A federal solicitation document posted Monday names Dec. 10 as the date when the first flights are planned to carry refugees from camps in Jordan and Turkey to Canadian soil.
The document says those flights could continue until the end of March.
The federal government plans on bringing 25,000 Syrian refugees to Canada by the end of February, with 10,000 of them arriving by the end of this month.
The first group will be made up largely of privately sponsored refugees, many of whose files have been in the works for months as churches and other community groups moved to assist some of the most vulnerable people fleeing the Syrian civil war.
The plan is bring those refugees into Canada on commercial flights, with military airplanes available every 48 hours if necessary in case commercial jets aren't available.
The solicitation document posted Monday asks for interested air carriers to get in touch with the government by the end of this week, with the deadline landing six days before the first flights are supposed to leave from one of two cities in Turkey — Adana and Gaziantep, which is about 100 kilometres north of the Syrian city of Aleppo — and from Amman, Jordan.
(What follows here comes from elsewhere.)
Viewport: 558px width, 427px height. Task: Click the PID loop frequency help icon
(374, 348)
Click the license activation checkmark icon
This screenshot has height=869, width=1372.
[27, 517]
The flights will land at either Toronto's Pearson airport or Montreal's Trudeau airport and continue until at least Feb. 29, 2016, "but may be required later."
Each aircraft has to seat at least 200 and fly direct between the locations.
The document says the number of people on each flight will vary and the exact schedule, including days and times for flights, haven't been set in stone.
Approximately 15,000 of the 25,000 Syrian refugees who will arrive in Canada in the coming weeks are being resettled by the federal government. They will go to dozens of municipalities across the country.
The federal government estimates it will cost $678 million over the next six years to bring the refugees to Canada and help them settle. That figure doesn't include additional funding that could be necessary for provinces and territories.
More than 500 officials have been assigned to work on the massive resettlement program, one of the largest of its kind in the world as it relates to the Syrian refugee crisis.
Since the outbreak of the war there in 2011, the UN estimates some 4.2 million people have been displaced.